Motor insurance riders: All you need to know for a smooth ride

What does one get for being a good driver? Safety, a clear conscience, and peace of mind would top the list. There are car owners out there who follow every good driving practice diligently.

Every once in a while, they crave for a little bit of an extra bonus as responsible car owners. What if we told you that you may finally be getting some big brownie points for driving responsibly or less frequently? The Insurance Regulatory and Development Authority of India (IRDAI) has announced some very exciting add-ons to car insurance policies.

In the past decade and a half, technology has transformed the way insurance works. The IRDAI has been ensuring that every insurer in the country keeps up with this transformation. Three new motor insurance riders have also been introduced in the same bid. The regulator said, “Introduction of the above options will aid in giving the much-needed fillip to Motor Own Damage cover in the country and increase its penetration.”

Here is everything you need to know about the new riders:

Pay as you drive

In the post-pandemic world, even everyday travel has become more dispensable than it was in the past. Even going to office or supermarket has found reasonably good alternatives. As a result, there is a large chunk of car owners who do not drive their cars very regularly. Traditionally, these car owners would be required to pay premiums on their motor policies irrespective of their driving habits.

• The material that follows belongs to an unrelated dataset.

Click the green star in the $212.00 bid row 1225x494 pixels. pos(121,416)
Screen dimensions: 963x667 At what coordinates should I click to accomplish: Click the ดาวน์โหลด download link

The recent IRDAI announcement has introduced a more nuanced approach to a policyholder’s premium payment requirements. The pay-as-you-drive model is an optional rider based on the number of kilometres or distance driven. So, one pays a premium as per usage instead of having to abide by a flat rate for all. This is especially useful for those who work from home or who have more than one car.

Pay how you drive

Your driving habits can reveal a lot about your insurance needs, a responsible driver is likely to be at a lower risk of being in an accident. Traditionally, there was no system in place that would understand and incorporate this likelihood in a policy. The 'Pay How You Drive' model, recently approved by the regulator, is set to revolutionalise this aspect of insurance.

Thanks to the influx of technology, the driving habits of a policyholder can now be tapped and used to customise his or her plan accordingly. This means that a person with a proven track record of following driving rules is likely to incur lower premiums than usual. Respecting traffic signals, driving at the recommended speed, and in your stipulated lane can finally benefit you in more ways than one. This is typically calculated using the GPS tracker in your vehicle. There are algorithms at the backend that recommend the right premium for individual drivers.

The beauty of this rider is that it not only gives a car owner a fair deal, but it also encourages other drivers to respect rules and regulations.

If you own more than one vehicle, it may be tedious for you to have to manage separate insurance policies for each of them. Moreover, you are bound to pay a higher premium than others as you have to maintain two or more mutually exclusive insurance policies. An ingenious solution to this is a floater policy. This allows one to buy one combined policy for multiple vehicles.

It helps a policyholder in paying a lower premium and also to extend policy benefits to multiple vehicles. This optional add-on can even include two-wheelers. Moreover, the benefits of one’s good driving behaviour can simply be carried forward from one vehicle to another, saving time and effort for the policyholder.

All in all, these latest regulations by the IRDAI pave a very interesting path for motor insurance in India. These show that technology has allowed the insurance industry to embrace finer details of customers’ needs and offer products that give the policyholder a fairer deal.